A few years ago, I was talking to one of those young people raised to believe that Reagan was pretty nearly God, and he said to me, “At first I was mad when people said Reagan has Alzheimer’s but then I decided that it didn’t matter.”

I thought that was interesting. He wasn’t mad because it was false; he was mad because it seemed mean. He didn’t change his mind about it because he went from thinking it was false to thinking it was true; he changed his mind because he found a way to explain it as non-trivial.

This was in 2005 or so, but it perfectly reproduced my experience of arguing with Reagan supporters in 1980. Reagan said a lot of things about himself and his record that were untrue. He might have sincerely believed them or not–I think he did–but if you pointed out he was saying things that were untrue, his fans said you were mean. He declared his candidacy literally on the site of one of the most appalling pro-segregation murders of the 1960s, and said he was in favor of states’ rights, and his supporters were apoplectic if you said he was appealing to racism. “He isn’t racist,” they’d say. “He’s a good man.”

If you tried to point out that the economic model on which he was going to base US policy was thoroughly irrational in that it was completely unfalsifiable, you were rejected as some kind of egghead.

When I asked a few more questions (such as, if your policies are best advocated by a person with Alzheimer’s, maybe there are problems with the policies), it became clear that he saw Reagan’s failure to be able to grasp complicated things as a virtue. That’s what made Reagan go for simple solutions, he thought, and he thought that meant that Reagan cut through the bullshit.

That, too, was my experience of Reagan supporters in the 80s (except the Marxists I knew who voted for them because they said he would bring about the people’s revolution faster, and the Dems who voted for him as a protest vote against Carter and then Mondale).
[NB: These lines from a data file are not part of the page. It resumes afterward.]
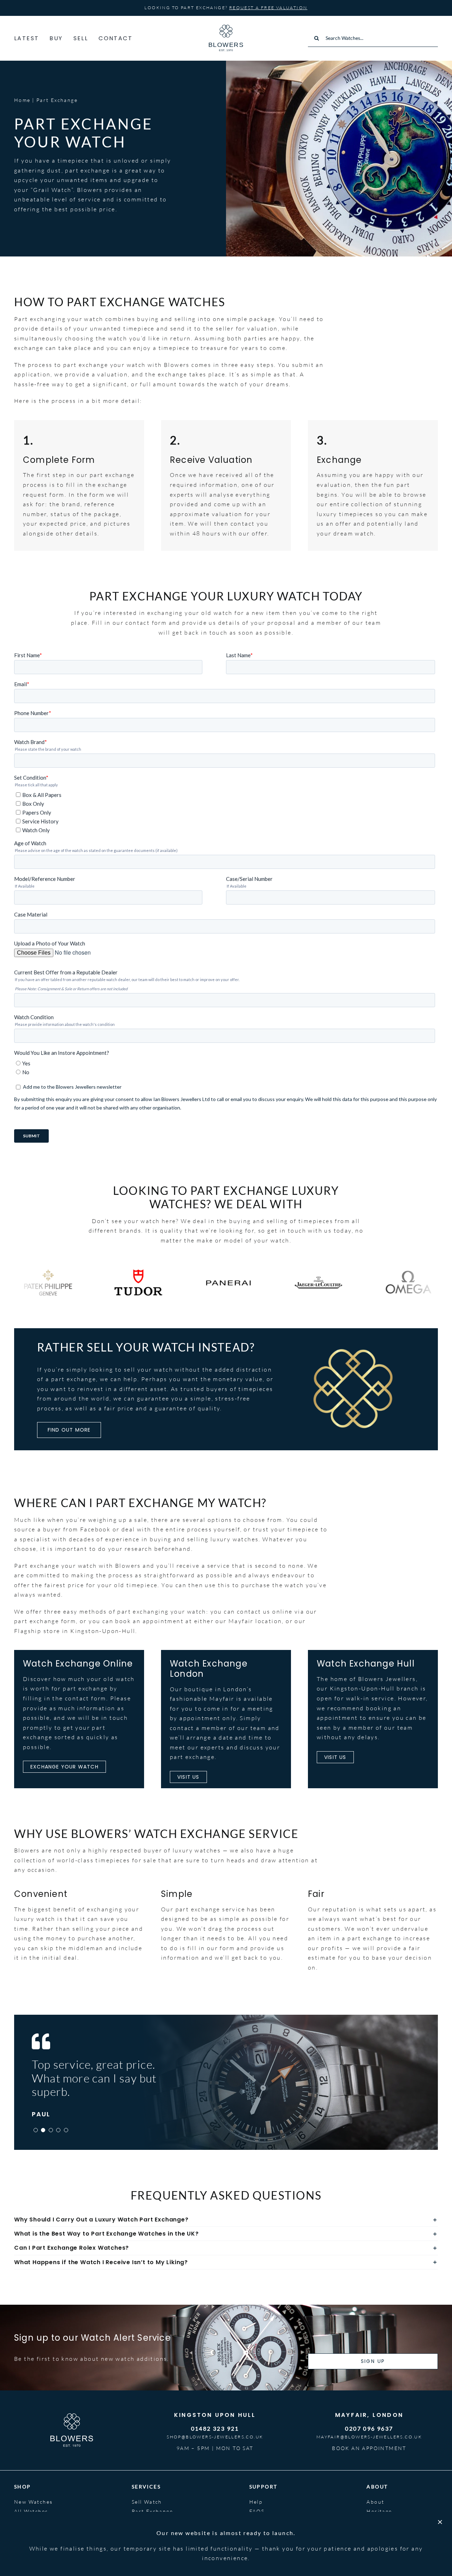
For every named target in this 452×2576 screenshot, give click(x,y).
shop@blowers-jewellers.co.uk (215, 2436)
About (375, 2502)
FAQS (257, 2511)
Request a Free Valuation (268, 7)
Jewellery (28, 2521)
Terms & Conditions (416, 2562)
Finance (143, 2521)
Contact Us (265, 2531)
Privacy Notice (372, 2562)
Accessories (31, 2531)
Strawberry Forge (175, 2562)
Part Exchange (152, 2511)
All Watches (31, 2511)
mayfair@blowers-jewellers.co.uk (369, 2436)
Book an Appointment (369, 2448)
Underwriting (151, 2531)
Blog (373, 2521)
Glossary (262, 2521)
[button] (226, 2219)
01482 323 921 (215, 2428)
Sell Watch (147, 2502)
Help (256, 2502)
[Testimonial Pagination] (36, 2130)
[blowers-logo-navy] (226, 27)
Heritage (379, 2511)
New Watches (33, 2502)
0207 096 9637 (369, 2428)
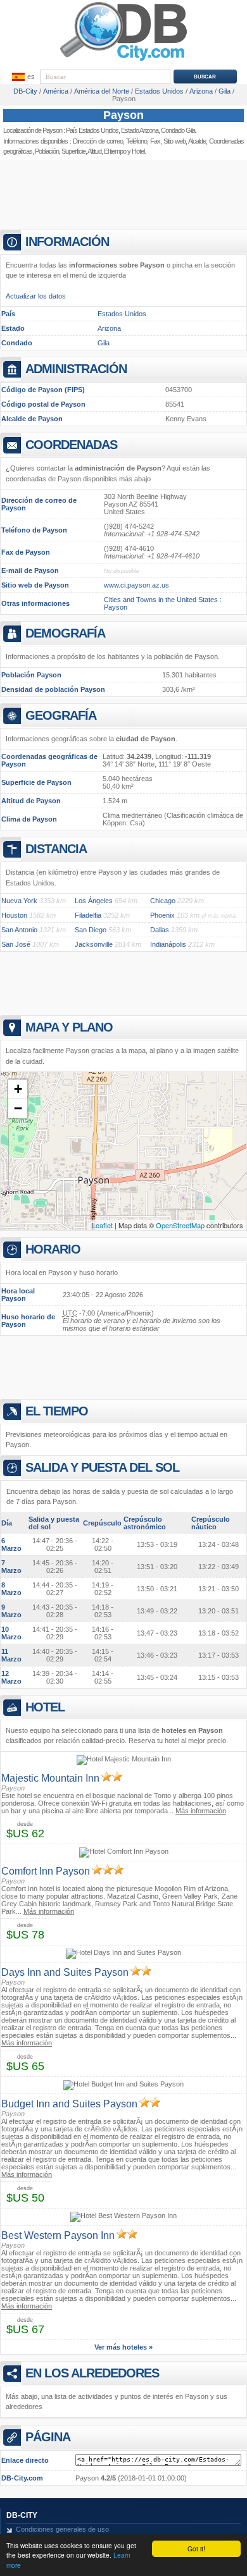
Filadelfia (88, 915)
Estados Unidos (122, 313)
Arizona (109, 328)
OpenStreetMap (180, 1225)
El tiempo (115, 151)
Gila (104, 343)
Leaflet (102, 1225)
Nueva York (19, 900)
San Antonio (19, 930)
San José (15, 944)
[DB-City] (123, 61)
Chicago (162, 900)
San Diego (90, 930)
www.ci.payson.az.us (136, 585)
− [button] (18, 1108)
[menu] (22, 77)
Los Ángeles (94, 900)
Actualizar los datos (36, 296)
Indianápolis (168, 944)
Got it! (196, 2548)
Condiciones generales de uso (62, 2529)
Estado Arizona (139, 130)
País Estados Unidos (92, 130)
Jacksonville (94, 944)
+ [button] (18, 1089)
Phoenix (162, 915)
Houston (14, 915)
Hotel (138, 151)
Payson (123, 115)
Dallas (159, 930)
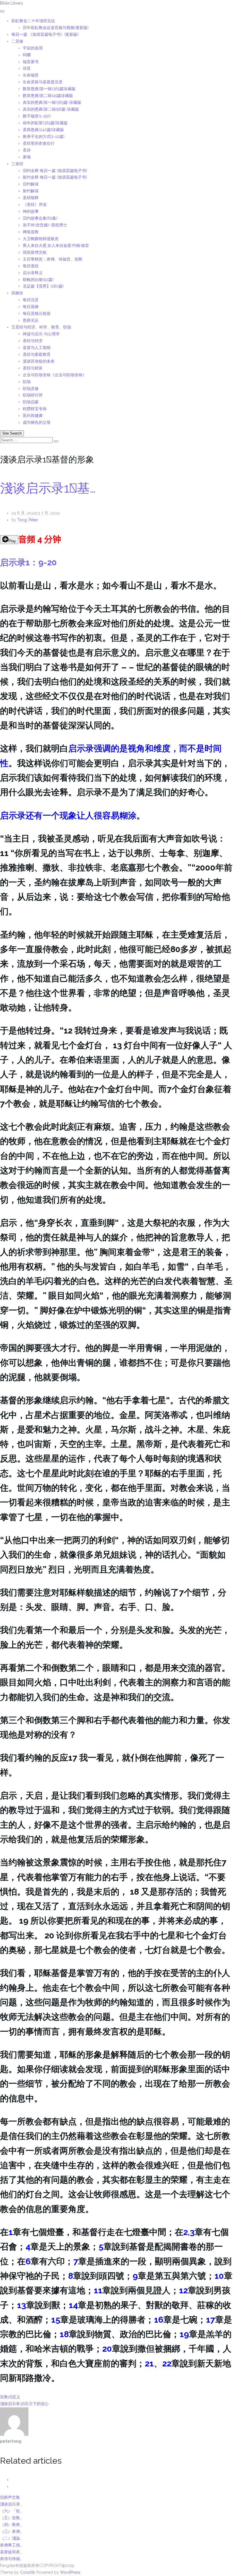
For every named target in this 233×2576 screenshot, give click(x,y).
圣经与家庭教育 (37, 354)
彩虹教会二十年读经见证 (33, 20)
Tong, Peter (27, 520)
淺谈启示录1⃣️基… (48, 488)
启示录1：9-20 (28, 562)
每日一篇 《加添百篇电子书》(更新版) (44, 34)
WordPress (70, 2572)
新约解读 (31, 191)
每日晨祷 (31, 306)
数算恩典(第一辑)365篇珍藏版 (49, 88)
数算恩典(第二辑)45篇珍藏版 (48, 95)
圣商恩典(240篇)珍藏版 (43, 129)
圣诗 (27, 150)
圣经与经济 (33, 340)
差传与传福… (11, 2558)
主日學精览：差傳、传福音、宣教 (52, 259)
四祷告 (17, 293)
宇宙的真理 (33, 48)
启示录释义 (33, 272)
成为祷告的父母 (37, 422)
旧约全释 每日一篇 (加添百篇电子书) (55, 170)
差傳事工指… (11, 2545)
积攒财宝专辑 (35, 408)
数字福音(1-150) (37, 116)
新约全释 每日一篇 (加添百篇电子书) (55, 177)
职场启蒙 (31, 402)
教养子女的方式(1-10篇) (44, 136)
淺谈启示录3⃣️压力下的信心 (24, 2403)
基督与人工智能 (37, 347)
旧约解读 (31, 184)
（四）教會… (11, 2524)
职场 (27, 381)
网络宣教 (31, 232)
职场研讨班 (33, 395)
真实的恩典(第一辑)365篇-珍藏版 (52, 102)
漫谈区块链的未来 (39, 361)
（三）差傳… (11, 2531)
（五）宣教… (11, 2517)
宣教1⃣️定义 (10, 2397)
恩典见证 (31, 320)
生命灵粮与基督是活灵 (43, 82)
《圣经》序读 (35, 204)
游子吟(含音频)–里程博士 (45, 225)
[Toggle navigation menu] (2, 11)
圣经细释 (31, 197)
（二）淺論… (11, 2538)
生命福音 (31, 75)
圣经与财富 (33, 368)
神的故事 (31, 211)
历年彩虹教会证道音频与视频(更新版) (56, 27)
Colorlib (27, 2572)
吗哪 (27, 55)
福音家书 (31, 61)
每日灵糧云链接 (37, 313)
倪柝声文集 (10, 2497)
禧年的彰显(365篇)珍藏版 (45, 123)
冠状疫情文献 (35, 252)
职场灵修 (31, 388)
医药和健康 (33, 415)
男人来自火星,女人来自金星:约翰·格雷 (56, 245)
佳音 (27, 68)
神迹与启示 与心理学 (41, 334)
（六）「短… (11, 2511)
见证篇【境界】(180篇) (43, 286)
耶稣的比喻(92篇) (38, 279)
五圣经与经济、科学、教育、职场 (41, 327)
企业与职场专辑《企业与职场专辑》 (54, 375)
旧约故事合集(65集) (40, 218)
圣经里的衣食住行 (39, 143)
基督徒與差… (11, 2552)
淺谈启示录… (11, 2504)
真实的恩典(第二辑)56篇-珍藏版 (51, 109)
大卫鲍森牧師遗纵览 (41, 238)
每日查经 (31, 266)
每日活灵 (31, 299)
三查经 (17, 164)
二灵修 (17, 41)
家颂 (27, 157)
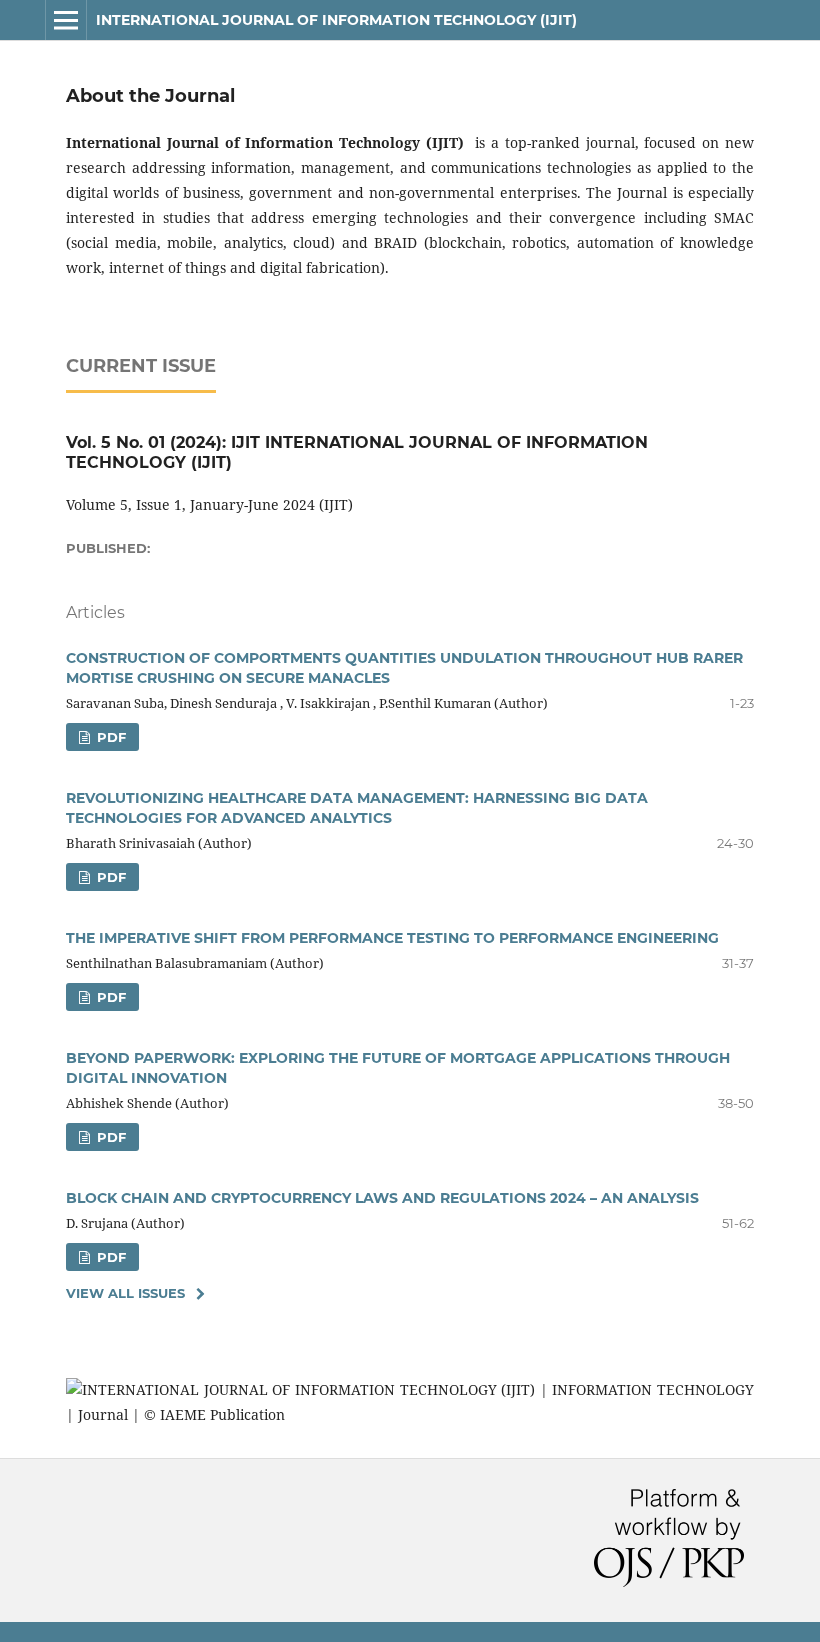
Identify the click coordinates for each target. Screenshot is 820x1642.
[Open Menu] (66, 20)
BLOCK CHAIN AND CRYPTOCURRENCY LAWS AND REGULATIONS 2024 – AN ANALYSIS (382, 1198)
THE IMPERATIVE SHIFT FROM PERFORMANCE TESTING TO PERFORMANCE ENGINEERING (392, 938)
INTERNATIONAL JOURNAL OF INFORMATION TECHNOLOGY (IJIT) (336, 20)
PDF (109, 737)
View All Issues (125, 1293)
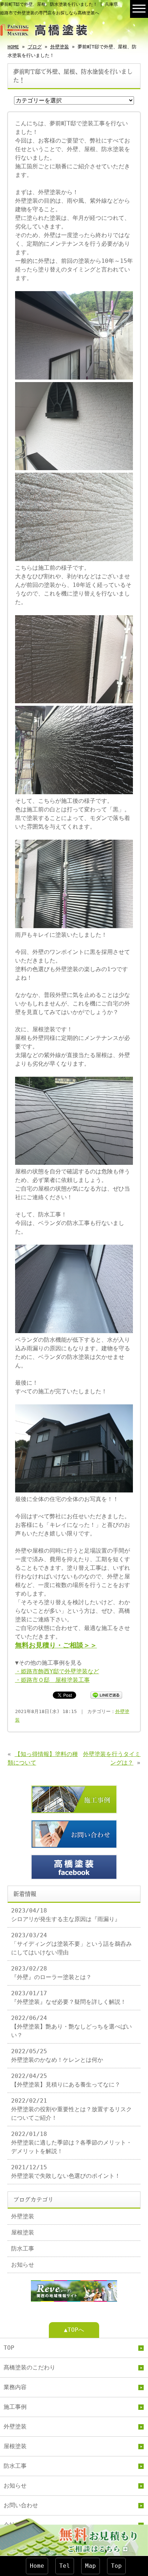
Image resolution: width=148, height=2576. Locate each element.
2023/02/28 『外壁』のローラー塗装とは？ (51, 1973)
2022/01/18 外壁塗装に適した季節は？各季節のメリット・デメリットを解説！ (71, 2143)
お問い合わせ (21, 2505)
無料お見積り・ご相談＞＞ (56, 1645)
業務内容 (15, 2387)
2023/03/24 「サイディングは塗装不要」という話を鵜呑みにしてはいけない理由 (71, 1944)
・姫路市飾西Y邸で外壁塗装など (57, 1671)
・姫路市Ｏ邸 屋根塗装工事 (52, 1680)
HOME (13, 46)
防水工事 (22, 2248)
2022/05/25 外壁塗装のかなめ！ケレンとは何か (57, 2055)
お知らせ (22, 2264)
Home (37, 2565)
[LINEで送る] (106, 1694)
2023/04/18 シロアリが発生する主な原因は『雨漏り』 (65, 1915)
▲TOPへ (74, 2329)
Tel (64, 2565)
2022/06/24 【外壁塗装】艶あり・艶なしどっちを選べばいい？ (71, 2027)
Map (90, 2565)
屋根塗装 (22, 2232)
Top (116, 2565)
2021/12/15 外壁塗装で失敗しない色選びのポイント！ (65, 2171)
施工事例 (15, 2406)
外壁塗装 (59, 46)
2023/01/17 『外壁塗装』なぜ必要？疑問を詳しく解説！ (68, 1997)
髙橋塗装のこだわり (29, 2367)
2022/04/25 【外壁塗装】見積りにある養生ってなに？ (65, 2080)
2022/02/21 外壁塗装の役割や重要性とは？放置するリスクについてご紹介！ (71, 2109)
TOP (9, 2347)
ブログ (35, 46)
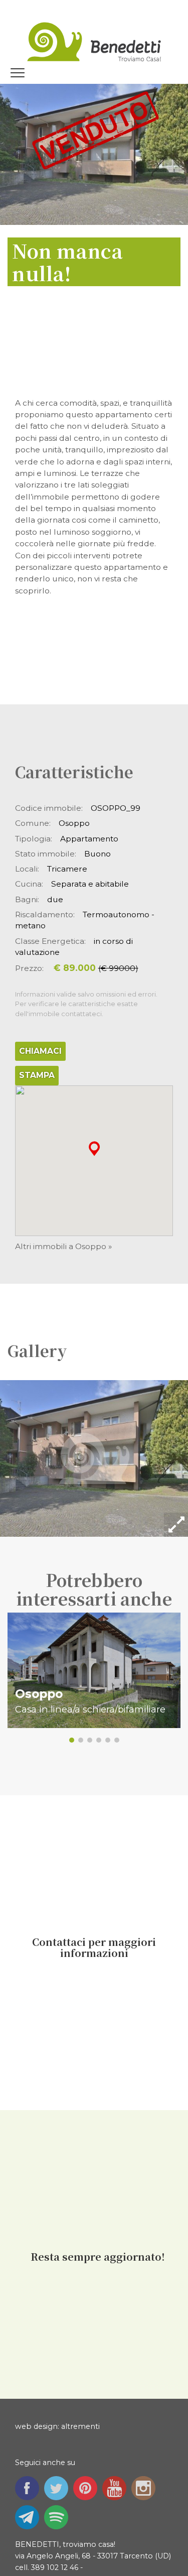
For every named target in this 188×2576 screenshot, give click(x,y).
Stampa (37, 1075)
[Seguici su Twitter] (58, 2487)
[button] (94, 1148)
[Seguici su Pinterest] (87, 2487)
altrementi (80, 2426)
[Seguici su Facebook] (29, 2487)
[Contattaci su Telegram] (29, 2516)
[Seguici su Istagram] (145, 2487)
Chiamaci (40, 1051)
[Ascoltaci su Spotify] (58, 2516)
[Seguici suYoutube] (116, 2487)
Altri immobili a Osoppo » (63, 1246)
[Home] (94, 39)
They liked that he didn’t seem to understand the complexities of political situations. They sincerely believed that political issues aren’t really complicated, but are made so by professional politicians and eggheads just trying to keep their jobs, and so a person who looked at things in black and white terms would get ‘er done.

I think we have the same situation now. Clearly, the WH is made up of people who don’t understand the law about any of the things they’re trying to enact or the things they’re doing (whose defense is that they don’t and never did), who never had clear plans for any of the things they said they would achieve, who don’t understand how government actually works, who don’t understand what it means to be President, who are mad that they’re being treated the way they treated the previous President, and who are just engaged in rabid infighting.

People with even a moderate understanding of history are worried because this never works out well (for anyone, including his own party). People with a cherrypicked version of history don’t think it matters because they think he’ll enact the GOP agenda (and they think that’s great). And his base thinks it’s great because they think that a person who doesn’t think anything is complicated and isn’t deeply informed is exactly what we need.